Así que, tener a todos sabiendo que mi Madeleine tiene más apoyo que solo el sucesor de un clan muerto, no es más que algo beneficioso.
En segundo lugar, aunque me gustaría pasar un tiempo juntos con Madeleine primero, quiero que ella regrese a la rama principal de la familia Sapientia.
—Tengo muchos recursos para apoyarla incluso si nuestras necesidades se multiplicaran por miles, pero, me dirigiré a lugares peligrosos y seré perseguido por gente peligrosa.
Quiero que entiendas que Madeleine es casi todo lo que tengo en este mundo, tener el respaldo de un Clan de Nivel Dios como la familia Sapientia es algo bueno —asintió en acuerdo la anciana, impresionada con el entendimiento de Dyon de la situación.

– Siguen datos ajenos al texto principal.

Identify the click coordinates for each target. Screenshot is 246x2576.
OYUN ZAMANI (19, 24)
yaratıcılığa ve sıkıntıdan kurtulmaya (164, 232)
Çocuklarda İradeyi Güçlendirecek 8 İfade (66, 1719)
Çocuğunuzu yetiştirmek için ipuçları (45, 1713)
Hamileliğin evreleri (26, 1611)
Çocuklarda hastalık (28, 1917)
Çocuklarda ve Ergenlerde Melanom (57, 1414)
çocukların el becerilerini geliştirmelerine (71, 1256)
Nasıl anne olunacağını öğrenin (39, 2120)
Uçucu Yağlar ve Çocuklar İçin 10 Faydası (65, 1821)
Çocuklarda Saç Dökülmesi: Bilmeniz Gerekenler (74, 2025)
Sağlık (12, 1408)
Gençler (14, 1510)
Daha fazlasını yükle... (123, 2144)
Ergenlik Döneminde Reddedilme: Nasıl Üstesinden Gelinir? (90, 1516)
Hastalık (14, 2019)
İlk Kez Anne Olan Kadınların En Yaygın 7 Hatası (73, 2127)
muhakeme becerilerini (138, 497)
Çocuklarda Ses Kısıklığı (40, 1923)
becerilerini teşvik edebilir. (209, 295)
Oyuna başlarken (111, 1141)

—Parece que no es solo impulsivo.
La anciana había estado previamente decepcionada con Dyon cuando reveló sus orígenes.
Aunque no habían dicho nada, todas sus intenciones de reclutarlo se habían desvanecido con el viento.
La única razón por la que lo habían invitado a la Apertura del Mundo del Legado probablemente era como un método para mantenerlo vigilado y mantener su relación amistosa.
Se podría decir que en el momento en que Dyon se reveló, se había convertido en un objetivo.
Sin embargo, al elegir salvar a Madeleine, ya se había pintado en un rincón.
No podía simplemente no salvar a la primera mujer que realmente había entrado en su corazón…
¿verdad?
—En tercer lugar, he despertado la constitución de Madeleine al 100%.
Garantizo que tu Clan Dios Sapientia no tiene esa capacidad y, por lo tanto, no tiene a nadie con un talento comparable al de ella.
Como tal, tener una esposa que pronto será la líder de un Clan de Dios suena bastante increíble para mí, ¿no te parece?
—sonrió Dyon.
Aunque Madeleine estaba ligeramente triste cuando pensó en cuántos peligros Dyon pronto enfrentaría sin ella, endureció su resolución.
No sabía mucho sobre el Clan del Ciervo Celestial, pero lo que sabía era que para que un Clan de Nivel Dios Antiguo como ellos fuera destruido, sus enemigos debieron haber sido poderosos.
Si podía ayudar a Dyon convirtiéndose en una figura influente en el Clan Dios Sapientia, lo haría.